• [Records to process]
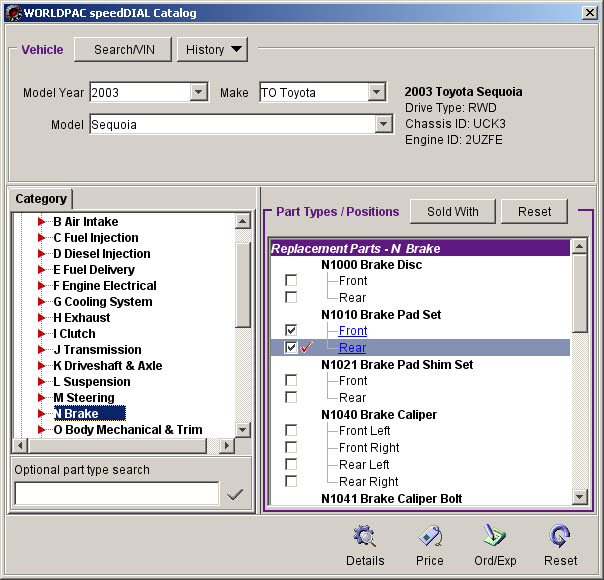The image size is (604, 580).
Task: Click the bottom Reset arrow icon
Action: 560,537
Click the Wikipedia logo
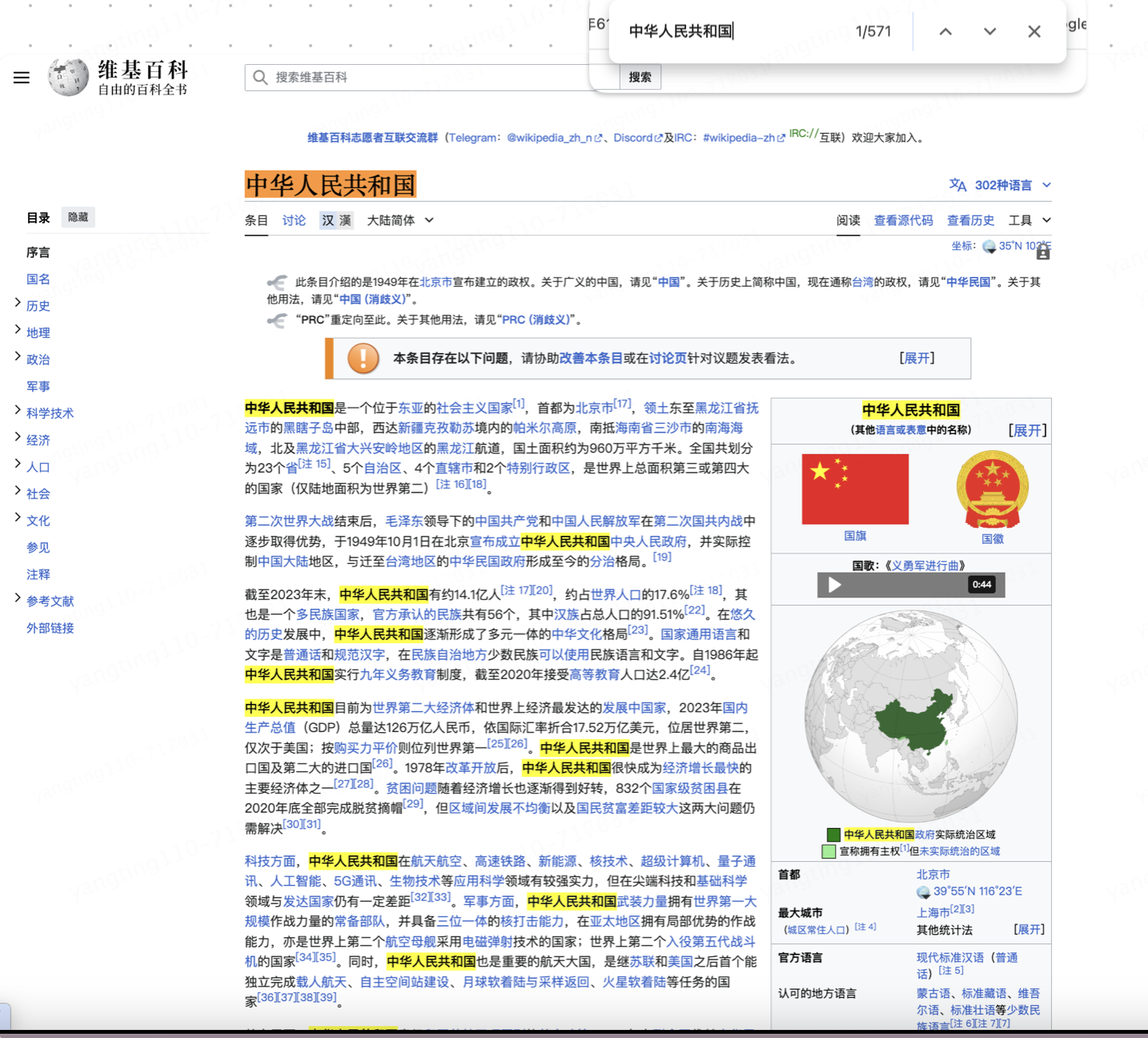The image size is (1148, 1038). [x=69, y=77]
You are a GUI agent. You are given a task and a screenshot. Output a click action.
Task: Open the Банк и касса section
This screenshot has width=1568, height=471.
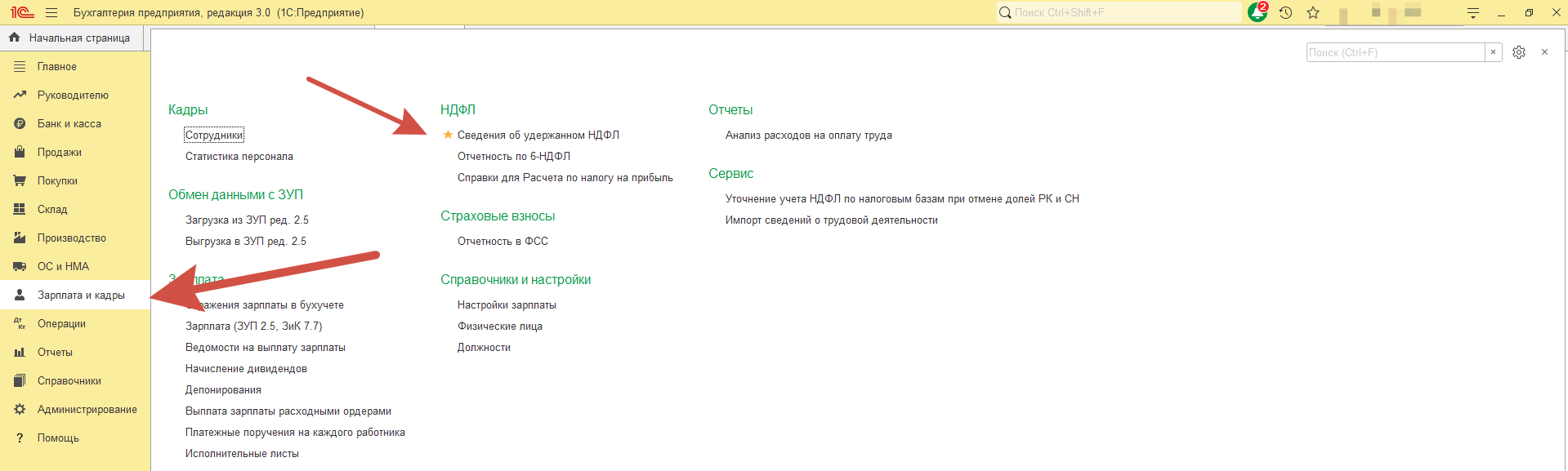tap(69, 124)
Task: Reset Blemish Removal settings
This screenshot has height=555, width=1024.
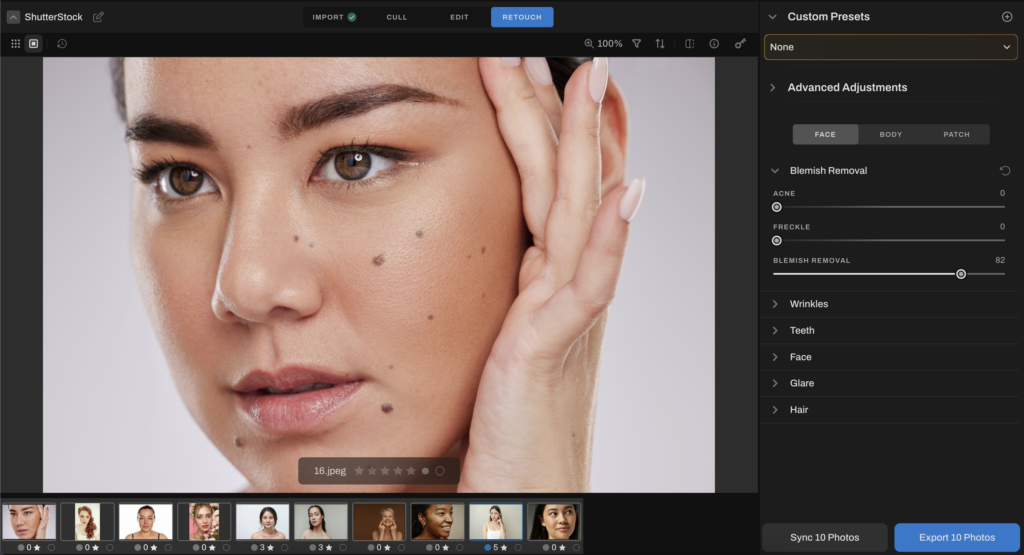Action: (x=1004, y=171)
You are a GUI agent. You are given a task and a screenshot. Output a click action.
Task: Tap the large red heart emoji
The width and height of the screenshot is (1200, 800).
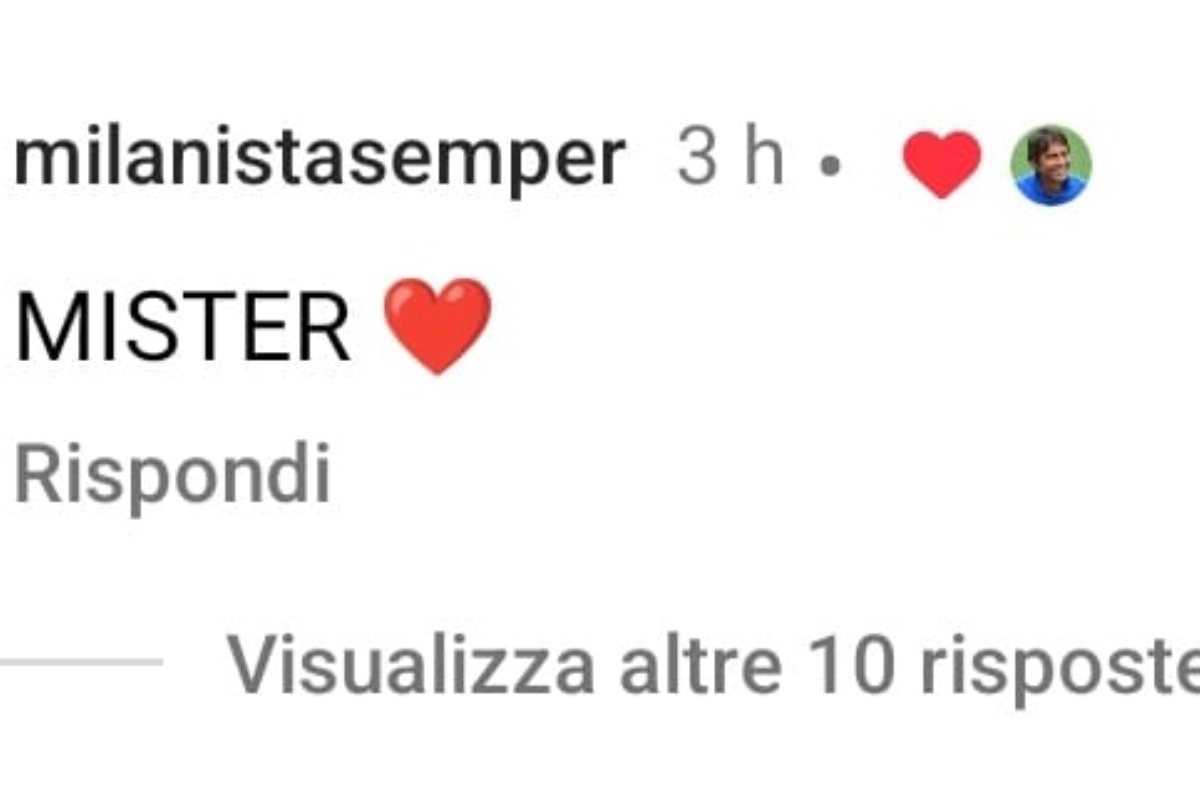pos(438,326)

• [What you are asked to do] Leave the pictures out and retype only the lines from the line with "Click the Wikipedia logo" through the final line of the material, both ends included, word for word.

• [Written solution]
Click the Wikipedia logo
The image size is (1148, 1038). [x=69, y=77]
You are a GUI agent. You are given a task and a screenshot. Output a click action.
Task: Open the Банк и касса section
This screenshot has width=1568, height=471.
tap(69, 124)
Task: Reset Blemish Removal settings
This screenshot has height=555, width=1024.
Action: (x=1004, y=171)
You are a GUI agent. You are given a task and a screenshot. Output a click action.
Task: Tap the large red heart emoji
The width and height of the screenshot is (1200, 800).
pos(438,326)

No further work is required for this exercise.